As the Mexican government’s commitment to energy independence smashes into US financial interests, President López Obrador threatens to put sovereignty above the USMCA trade deal.
The US is not only fighting (and to all intents and purposes losing) a proxy war against Russia in Ukraine while escalating tensions with its biggest geostrategic rival, China; it is also locked in a high-stakes game of economic brinkmanship with its second largest trading partner, Mexico, which could, in an extreme case scenario, end up shattering the US-Mexico-Canada (USMCA) Trade Agreement just four years after its inauguration.
The latest escalation occurred on July 20 when the US Trade Representative Katherine Tai revealed that the US has requested dispute settlement consultations with Mexico under USMCA over alleged violations of the trade agreement in the energy sphere. The news came just days after Mexican President Andres Manuel Lopez Obrador, or AMLO for short, had met with President Joe Biden to discuss shared policy interests. In her statement Ambassador Tai accused Mexico’s government of:
- Granting competitive advantage to the Mexican state-owned companies to the detriment of private companies.
- Obstructing the operation of private companies, particularly in the renewable energy sector; in the import, export and storage of fuels and electricity, as well as in the construction and operation of fuel stations.
- Granting Mexico’s state-owned oil company Petroleos de Mexico (Aka Pemex) a deadline extension to comply with sulphur content limits in automotive diesel.
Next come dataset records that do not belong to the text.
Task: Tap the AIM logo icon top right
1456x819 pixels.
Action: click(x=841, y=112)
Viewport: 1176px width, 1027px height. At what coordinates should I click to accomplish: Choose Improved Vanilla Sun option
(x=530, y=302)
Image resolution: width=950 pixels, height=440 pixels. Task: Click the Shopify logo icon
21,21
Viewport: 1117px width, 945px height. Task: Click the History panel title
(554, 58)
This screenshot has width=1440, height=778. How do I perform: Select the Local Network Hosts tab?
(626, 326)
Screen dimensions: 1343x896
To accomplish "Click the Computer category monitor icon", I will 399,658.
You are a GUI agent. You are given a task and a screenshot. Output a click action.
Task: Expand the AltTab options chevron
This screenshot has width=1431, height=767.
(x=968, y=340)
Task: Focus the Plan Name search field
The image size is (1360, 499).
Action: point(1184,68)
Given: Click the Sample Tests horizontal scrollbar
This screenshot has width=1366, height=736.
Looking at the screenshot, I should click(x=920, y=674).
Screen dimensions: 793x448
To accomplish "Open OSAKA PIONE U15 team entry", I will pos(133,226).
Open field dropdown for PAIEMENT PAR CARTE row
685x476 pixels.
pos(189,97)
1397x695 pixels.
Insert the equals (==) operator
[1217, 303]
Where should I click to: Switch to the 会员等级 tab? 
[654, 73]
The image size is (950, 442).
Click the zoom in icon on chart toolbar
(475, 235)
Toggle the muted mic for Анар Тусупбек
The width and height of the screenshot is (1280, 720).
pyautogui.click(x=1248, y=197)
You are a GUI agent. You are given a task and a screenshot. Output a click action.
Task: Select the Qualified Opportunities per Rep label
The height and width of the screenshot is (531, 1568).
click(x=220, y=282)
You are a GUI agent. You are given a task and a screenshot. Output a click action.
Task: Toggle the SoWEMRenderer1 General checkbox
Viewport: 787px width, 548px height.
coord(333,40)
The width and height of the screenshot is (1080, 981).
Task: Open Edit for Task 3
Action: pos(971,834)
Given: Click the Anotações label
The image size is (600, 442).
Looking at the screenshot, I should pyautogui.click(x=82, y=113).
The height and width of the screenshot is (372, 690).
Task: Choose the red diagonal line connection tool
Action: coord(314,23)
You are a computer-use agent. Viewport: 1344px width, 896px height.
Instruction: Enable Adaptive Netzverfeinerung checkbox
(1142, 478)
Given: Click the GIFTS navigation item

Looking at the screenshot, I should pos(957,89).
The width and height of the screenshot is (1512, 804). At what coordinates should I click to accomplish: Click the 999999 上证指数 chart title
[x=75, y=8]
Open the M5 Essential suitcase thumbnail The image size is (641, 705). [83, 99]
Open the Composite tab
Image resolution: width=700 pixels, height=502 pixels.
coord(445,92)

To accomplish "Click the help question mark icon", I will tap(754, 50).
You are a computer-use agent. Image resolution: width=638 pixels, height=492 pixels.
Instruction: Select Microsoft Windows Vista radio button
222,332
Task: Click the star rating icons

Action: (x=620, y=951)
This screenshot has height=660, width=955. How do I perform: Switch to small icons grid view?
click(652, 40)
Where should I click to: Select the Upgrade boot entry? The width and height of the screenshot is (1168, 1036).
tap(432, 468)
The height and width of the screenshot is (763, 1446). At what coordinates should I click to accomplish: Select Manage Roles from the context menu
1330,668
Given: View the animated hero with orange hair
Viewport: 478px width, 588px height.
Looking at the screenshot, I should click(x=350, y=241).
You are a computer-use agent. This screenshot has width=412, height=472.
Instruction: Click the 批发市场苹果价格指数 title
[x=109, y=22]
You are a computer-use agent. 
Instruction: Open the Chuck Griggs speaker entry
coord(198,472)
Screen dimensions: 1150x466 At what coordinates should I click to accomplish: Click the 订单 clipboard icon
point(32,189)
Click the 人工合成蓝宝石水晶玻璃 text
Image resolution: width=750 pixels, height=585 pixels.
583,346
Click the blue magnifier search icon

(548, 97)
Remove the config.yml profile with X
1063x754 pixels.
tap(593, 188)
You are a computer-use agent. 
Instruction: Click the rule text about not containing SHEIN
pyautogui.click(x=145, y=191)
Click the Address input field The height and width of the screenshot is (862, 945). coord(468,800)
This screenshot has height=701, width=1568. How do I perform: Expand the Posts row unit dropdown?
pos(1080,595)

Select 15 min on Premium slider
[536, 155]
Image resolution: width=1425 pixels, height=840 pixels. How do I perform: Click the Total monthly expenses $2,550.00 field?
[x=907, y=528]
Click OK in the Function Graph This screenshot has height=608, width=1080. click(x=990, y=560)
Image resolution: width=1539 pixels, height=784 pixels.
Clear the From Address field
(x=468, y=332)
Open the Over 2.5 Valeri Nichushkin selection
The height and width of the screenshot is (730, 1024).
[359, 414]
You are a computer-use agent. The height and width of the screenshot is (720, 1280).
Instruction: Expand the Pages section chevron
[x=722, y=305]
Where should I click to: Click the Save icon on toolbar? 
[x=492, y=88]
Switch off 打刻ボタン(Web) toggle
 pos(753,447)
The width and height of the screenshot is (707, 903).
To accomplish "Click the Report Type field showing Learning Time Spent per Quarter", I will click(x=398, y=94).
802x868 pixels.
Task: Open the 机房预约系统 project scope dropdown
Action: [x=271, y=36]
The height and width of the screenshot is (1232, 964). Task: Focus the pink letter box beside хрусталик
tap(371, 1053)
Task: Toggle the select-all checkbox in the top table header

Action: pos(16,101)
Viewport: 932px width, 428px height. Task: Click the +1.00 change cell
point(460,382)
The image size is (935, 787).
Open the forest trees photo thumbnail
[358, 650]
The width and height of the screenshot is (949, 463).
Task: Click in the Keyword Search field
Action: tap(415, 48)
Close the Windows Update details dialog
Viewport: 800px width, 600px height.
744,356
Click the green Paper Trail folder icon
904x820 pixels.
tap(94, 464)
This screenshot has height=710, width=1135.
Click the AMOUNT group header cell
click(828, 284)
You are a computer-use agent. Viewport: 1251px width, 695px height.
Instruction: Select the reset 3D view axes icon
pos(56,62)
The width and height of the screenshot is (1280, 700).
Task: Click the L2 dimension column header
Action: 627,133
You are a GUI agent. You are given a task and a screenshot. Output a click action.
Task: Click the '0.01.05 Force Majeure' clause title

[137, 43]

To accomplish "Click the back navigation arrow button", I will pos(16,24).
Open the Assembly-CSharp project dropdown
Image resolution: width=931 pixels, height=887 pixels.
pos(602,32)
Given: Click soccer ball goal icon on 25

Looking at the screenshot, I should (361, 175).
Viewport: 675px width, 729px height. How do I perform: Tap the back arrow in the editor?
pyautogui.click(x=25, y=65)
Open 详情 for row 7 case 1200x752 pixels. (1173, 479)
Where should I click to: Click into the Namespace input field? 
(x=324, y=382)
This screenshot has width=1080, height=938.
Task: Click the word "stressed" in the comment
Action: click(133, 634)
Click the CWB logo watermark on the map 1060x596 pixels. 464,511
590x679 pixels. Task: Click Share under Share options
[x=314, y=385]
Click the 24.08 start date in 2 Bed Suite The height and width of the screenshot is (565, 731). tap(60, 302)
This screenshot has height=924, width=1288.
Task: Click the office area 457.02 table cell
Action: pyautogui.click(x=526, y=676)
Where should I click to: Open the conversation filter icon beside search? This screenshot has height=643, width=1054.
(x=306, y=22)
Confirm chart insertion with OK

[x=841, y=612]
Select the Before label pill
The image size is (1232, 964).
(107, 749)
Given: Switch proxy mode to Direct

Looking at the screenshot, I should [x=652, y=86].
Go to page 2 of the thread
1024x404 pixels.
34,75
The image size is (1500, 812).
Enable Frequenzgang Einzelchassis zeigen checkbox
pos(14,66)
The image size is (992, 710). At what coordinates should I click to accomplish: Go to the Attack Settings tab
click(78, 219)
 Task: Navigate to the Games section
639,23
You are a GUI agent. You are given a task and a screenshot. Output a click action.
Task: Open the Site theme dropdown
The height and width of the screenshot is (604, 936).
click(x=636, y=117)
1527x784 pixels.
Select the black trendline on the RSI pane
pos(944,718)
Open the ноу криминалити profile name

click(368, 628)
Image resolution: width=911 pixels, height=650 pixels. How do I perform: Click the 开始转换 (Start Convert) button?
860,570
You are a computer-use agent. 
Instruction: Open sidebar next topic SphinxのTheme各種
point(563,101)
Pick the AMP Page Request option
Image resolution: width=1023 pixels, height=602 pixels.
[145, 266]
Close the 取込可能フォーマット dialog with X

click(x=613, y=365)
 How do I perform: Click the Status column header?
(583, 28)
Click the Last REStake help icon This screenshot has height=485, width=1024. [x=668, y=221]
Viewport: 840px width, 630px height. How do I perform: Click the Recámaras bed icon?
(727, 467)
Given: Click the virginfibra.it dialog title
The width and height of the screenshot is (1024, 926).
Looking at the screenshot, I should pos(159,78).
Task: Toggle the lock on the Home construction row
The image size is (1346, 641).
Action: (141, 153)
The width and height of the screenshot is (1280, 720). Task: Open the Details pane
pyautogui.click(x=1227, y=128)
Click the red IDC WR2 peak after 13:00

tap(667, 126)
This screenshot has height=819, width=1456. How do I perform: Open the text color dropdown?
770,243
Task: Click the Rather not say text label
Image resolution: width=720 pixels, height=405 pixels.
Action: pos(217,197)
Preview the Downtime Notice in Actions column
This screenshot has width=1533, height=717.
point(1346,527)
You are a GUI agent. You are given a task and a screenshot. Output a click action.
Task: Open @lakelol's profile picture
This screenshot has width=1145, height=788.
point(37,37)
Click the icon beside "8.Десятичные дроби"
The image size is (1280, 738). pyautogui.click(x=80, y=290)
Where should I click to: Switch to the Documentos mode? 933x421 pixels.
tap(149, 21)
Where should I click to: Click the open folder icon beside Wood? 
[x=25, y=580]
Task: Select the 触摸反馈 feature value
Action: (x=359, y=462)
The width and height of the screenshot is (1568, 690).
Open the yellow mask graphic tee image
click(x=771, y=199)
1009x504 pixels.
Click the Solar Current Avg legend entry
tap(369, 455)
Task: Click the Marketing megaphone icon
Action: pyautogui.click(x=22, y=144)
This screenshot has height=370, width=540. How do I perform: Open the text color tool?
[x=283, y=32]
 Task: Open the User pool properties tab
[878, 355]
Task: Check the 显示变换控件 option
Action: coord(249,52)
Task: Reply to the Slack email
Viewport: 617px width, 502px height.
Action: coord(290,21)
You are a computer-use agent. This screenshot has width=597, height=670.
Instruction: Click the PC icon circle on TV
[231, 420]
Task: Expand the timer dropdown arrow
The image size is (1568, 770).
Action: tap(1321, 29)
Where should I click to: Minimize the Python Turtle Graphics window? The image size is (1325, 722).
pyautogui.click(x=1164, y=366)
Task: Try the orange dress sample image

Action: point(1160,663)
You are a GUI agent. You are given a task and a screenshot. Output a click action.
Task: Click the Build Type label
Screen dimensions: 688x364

- Favoring Pemex, the Federal Electricity Commission (CFE) and their products in the use of Mexico’s natural gas transportation system, again to the detriment of private companies.
Sovereignty Versus Trade
Canada quickly followed suit and requested its own consultations on the matter. Last Thursday, AMLO responded by upping the ante. In his daily morning press conference he argued that the US’s decision to request consultations under the USMCA trade deal is not only unfounded but infringes on Mexico’s sovereignty. Using his strongest language yet in the dispute, AMLO declared that if it came down to a choice between national sovereignty and the USMCA Agreement, he would choose the former.
“Even if [the US] is the most important market in the world, if having access to that market means giving up sovereignty, we do not accept it. We will not surrender our independence to any foreign government,” AMLO said, adding that such a rupture will not occur, since it is in the interest of neither country. But as Jacobin contributor Kurt Hackbarth noted in a tweet, the implicit threat is there.
This is not the first time that a dispute settlement consultation has been brought against a USMCA member. In fact, there have already been four since the trade agreement was signed in 2018, three of which have been brought by the US. The last one was brought last year by Canada and Mexico against the US over interpretation of content rules for automobiles. If the consultation against Mexico’s energy policies doesn’t lead to a resolution in 75 days, the US can request the formation of an arbitration panel to settle the dispute.
Trying to resolve the differences between Mexico and its two northern trading partners is not going to be easy. Crucially, the changes AMLO is seeking to make in Mexico’s energy policy mix are not administrative or technical in nature but structural. What AMLO ultimately wants to ensure is that control over Mexico’s energy resources lies in the hands of the Mexican nation. And that flies in the face of what Washington wants, which is ultimately an energy-rich neighbor to the south that is open to unrestricted foreign investment.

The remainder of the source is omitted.